Rape culture describes a culture where the prevalent attitudes, norms and media not only condone, tolerate and excuse, but normalise violence against women. It includes: victim shaming, sexual objectification, trivializing rape, denial of widespread rape, refusing to acknowledge the harm of some forms of sexual violence, or some combination of these.
It is the use of media to gloss over of sexual assault by using language that makes the victim look as though they were deserving of their abuse. It's when we hear about a violent sexual assault or murder and authorities and public figures response to the tragedy is to say things like “If you don’t want to be raped, don’t dress like a slut” or, “If you don’t want your naked photos on the internet, don’t take them in the first place" and "Don't walk in the park alone at night, you may be murdered".
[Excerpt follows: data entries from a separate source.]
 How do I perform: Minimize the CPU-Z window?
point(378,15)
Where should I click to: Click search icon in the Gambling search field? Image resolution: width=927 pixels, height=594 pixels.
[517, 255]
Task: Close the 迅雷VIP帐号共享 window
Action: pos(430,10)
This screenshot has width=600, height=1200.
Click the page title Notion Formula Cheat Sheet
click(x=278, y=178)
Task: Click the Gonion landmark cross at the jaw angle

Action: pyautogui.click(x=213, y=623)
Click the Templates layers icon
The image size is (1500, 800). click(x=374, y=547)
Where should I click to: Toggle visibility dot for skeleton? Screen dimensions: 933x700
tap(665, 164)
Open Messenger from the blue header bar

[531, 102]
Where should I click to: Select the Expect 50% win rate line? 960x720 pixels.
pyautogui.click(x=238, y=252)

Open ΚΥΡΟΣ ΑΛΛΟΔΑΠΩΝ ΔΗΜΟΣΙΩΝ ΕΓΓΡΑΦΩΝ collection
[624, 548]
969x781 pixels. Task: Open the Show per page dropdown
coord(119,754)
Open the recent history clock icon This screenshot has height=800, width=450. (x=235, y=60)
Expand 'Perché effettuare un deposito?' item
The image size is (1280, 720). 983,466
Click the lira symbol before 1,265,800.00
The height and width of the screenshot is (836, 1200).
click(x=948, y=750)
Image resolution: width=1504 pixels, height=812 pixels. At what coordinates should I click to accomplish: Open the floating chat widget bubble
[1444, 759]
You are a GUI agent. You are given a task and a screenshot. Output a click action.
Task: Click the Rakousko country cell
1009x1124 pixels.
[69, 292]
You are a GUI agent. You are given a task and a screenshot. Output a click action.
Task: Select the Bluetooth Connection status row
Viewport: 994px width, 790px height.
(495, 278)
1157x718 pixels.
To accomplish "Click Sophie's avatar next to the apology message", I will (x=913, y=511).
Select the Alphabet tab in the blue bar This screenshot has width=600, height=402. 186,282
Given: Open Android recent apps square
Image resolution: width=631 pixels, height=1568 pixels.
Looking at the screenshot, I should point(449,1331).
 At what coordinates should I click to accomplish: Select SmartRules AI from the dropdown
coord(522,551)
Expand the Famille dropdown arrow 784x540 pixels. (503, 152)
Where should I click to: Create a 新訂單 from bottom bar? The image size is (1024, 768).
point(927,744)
This way of thinking encompasses an attitude that creates a vicious cycle of negative perception. When we use examples like, “if you don’t want to get sexually assaulted on a night out, don’t drink too much”, we create a frame of mind, that according to feminist activist and writer, Laurie Penny, states that women should take responsibility for ‘protecting’ themselves against sexual assault. As Penny cleverly points out, we don't see authorities warning young men not to drink too much and assault someone though. As a society, we place the responsibility of sexual assault on the victim.
Double standards in our media and messages to women prevail. For example, Facebook fails to protect the privacy of women who are harassed and threatened online, but will quickly censor and remove photos of breastfeeding mothers. It conveys a message that nipples are unacceptable, but a threat to rape or murder is less offensive!
Rape culture is an expression of society's underlying double standards between the sexual behaviour of men and women. It persists despite all of our efforts to reach equality. It assumes that boys will be boys, and sexist behaviour is harmless fun. It also explicitly assumes that women are just ‘being sensitive’ and they should just get over it.
When you trivialise a person's experience by saying ‘Oh you’re just being sensitive!’ you undermine respect for that person and their experience. Clementine Ford suggests that once you’ve dehumanised someone in your mind, it’s easy to ignore their opinions and subsequently consent, and assault them.
So the next time you come across a degrading joke about an outspoken feminist or sexually violent comment about rape, take it seriously. Rape culture and the implications of assault that underlie it, are not funny. As we become more aware of rape culture, what it is, and how it breeds, we can work together to elminate the double standards and remove the excuse that somehow violence towards women is OK.